Luminescence mechanism of colloidal graphene quantum dots and its correlation with conjugated oxygen-functional groups

Abstract

Graphene quantum dot is defined as a graphene sheet with lateral dimension less than 100 nm and with few layers. The graphene quantum dots have a lot of advantages, including not only an eco-friendly property, a low toxicity, a good solubility, and a high biocompatibility for various bio-appications, but also a broad range of optical absorptivity and a stable photoluminescence without blinking for optoelectronic devices. However, the GQDs have been leaving many questions unanswered. Therefore, it is very important to reveal a comprehensive luminescence origin and mechanisms in the GQDs to improve quantum efficiency and design a new strucutral GQD for applications.

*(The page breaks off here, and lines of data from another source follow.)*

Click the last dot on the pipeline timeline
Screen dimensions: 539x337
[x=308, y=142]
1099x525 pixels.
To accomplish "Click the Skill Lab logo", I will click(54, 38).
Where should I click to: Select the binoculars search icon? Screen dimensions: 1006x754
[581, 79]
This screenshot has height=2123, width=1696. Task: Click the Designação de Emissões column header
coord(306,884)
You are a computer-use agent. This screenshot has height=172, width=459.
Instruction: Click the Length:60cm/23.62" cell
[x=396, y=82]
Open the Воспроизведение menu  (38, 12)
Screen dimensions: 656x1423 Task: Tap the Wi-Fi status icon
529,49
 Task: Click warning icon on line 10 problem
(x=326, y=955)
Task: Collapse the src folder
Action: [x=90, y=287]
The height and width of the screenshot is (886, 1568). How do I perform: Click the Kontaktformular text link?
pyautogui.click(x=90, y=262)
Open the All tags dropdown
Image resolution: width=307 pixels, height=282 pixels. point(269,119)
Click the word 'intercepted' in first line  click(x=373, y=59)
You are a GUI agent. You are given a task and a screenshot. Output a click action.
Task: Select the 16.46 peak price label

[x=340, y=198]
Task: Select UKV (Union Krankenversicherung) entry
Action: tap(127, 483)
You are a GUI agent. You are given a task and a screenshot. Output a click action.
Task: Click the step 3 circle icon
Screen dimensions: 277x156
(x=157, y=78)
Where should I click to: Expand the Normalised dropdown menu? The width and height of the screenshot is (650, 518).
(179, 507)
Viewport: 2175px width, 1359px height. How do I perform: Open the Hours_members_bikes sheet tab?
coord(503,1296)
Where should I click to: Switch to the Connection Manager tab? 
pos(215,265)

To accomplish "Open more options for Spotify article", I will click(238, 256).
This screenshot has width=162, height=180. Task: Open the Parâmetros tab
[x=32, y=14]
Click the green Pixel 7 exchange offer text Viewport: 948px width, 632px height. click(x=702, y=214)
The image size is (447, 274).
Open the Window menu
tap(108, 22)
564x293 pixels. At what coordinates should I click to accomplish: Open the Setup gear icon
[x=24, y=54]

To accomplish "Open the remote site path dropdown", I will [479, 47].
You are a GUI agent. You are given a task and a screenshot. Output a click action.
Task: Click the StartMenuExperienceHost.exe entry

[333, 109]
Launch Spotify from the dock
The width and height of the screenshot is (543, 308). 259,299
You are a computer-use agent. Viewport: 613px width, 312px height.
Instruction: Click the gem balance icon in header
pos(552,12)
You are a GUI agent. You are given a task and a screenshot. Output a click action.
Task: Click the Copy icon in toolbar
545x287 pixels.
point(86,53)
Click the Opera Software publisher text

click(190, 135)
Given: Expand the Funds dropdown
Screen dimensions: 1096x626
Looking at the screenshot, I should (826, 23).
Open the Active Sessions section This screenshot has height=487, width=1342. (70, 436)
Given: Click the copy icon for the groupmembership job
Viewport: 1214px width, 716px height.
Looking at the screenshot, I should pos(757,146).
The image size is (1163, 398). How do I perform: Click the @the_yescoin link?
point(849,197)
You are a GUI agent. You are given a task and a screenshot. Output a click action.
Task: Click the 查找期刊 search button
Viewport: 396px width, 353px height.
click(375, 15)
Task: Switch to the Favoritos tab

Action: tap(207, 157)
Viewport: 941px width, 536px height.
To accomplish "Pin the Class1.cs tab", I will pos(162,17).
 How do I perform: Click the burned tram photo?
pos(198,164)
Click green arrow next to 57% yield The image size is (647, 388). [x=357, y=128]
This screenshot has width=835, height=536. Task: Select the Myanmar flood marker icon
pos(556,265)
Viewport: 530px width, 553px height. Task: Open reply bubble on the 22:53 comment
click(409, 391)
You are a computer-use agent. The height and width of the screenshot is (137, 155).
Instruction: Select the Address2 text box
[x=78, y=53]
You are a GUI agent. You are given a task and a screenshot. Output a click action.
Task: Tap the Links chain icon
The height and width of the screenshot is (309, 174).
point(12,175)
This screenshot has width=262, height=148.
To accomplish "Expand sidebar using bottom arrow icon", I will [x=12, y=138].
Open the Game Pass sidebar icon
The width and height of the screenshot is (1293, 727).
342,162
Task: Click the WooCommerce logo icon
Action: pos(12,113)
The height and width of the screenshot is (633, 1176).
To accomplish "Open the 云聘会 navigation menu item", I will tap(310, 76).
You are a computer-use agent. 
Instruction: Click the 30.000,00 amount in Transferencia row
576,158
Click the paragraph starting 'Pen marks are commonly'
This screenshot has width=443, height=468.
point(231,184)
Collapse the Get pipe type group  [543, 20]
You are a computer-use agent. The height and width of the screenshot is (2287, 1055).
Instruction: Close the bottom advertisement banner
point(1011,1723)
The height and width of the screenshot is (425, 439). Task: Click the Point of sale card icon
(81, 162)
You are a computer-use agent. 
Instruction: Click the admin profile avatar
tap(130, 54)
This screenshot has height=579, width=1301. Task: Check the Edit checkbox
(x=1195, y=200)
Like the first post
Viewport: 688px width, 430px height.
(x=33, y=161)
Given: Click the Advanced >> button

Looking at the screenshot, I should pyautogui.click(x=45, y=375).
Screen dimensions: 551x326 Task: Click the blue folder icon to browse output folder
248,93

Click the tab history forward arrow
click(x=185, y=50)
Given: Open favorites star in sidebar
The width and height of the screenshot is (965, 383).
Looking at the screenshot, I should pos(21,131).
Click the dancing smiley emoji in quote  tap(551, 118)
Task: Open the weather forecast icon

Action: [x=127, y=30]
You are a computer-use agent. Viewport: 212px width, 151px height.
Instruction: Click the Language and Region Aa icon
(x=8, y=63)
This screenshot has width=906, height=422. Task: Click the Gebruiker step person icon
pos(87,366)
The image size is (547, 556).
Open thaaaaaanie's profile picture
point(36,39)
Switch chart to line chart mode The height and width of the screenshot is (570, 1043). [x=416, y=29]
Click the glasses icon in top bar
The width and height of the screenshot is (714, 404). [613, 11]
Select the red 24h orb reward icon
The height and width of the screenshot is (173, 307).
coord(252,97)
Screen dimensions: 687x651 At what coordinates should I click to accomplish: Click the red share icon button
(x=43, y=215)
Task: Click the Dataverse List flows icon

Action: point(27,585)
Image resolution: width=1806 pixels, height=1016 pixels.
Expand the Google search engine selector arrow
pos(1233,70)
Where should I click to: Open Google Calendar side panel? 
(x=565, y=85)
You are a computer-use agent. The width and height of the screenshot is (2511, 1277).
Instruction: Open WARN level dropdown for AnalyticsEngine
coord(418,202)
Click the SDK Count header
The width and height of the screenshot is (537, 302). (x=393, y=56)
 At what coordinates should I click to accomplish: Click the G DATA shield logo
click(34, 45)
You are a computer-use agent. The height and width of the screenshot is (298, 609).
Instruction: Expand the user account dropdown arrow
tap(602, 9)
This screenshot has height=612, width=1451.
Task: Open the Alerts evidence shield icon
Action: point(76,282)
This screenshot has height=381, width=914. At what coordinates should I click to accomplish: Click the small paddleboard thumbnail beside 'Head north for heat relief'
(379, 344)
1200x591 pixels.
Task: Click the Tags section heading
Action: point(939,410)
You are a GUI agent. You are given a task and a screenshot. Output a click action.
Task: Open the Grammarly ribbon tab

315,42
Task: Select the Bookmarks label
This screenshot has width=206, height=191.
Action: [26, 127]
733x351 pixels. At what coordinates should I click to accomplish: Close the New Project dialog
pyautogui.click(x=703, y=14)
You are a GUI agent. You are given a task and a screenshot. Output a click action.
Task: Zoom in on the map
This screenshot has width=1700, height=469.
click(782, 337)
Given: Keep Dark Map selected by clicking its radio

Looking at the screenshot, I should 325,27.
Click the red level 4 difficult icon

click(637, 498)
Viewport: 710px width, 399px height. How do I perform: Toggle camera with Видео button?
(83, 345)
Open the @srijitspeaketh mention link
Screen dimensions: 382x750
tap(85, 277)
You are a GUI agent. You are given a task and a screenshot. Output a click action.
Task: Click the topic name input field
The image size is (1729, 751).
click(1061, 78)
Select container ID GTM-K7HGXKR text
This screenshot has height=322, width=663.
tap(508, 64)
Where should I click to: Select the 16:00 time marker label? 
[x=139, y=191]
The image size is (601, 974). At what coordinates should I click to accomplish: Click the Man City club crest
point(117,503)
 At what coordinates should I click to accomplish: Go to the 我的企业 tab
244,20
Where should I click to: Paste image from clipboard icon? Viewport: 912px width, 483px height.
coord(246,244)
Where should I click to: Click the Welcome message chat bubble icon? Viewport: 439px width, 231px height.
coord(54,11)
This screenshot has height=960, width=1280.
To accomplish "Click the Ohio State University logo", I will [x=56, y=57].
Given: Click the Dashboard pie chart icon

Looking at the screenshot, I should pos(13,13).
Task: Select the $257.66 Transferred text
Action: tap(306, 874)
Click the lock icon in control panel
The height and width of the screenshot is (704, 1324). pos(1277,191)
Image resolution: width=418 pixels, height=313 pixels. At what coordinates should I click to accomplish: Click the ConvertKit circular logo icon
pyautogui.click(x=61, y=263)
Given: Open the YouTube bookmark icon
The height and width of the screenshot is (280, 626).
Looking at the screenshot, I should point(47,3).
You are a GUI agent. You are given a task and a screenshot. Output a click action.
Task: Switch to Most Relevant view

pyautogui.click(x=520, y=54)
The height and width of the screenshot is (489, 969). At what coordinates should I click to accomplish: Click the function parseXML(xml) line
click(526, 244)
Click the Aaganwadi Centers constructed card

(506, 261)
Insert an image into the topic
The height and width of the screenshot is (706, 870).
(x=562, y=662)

In this thesis, we have studied the luminescence mechanisms and origins in the GQDs by both ways of experimental approaches through various optical measurements and theoretical approaches through density functional theory. As a result, we suggested that the GQDs mostly have two luminescence origins, which called as an ‘extrinsic state’ formed by oxygen-functional groups and an ‘intrinsic state’ based on a crystalline structure of graphene with nanoscale. Our research is to verify the luminescence mechanisms in the GQDs through the various optical characterizations such as PL, PL excitation, and time-resolved PL, the theoretical calculation of structural model, and the design of GQDs structure for selectively controlling of oxygen-functional groups. Our results can lead to future development of novel strategies for guiding the synthesis of the GQDs and engineering the properties of GQDs toward various applications such as bioimaging, sensor, biological labeling, and functional nanoscale devices.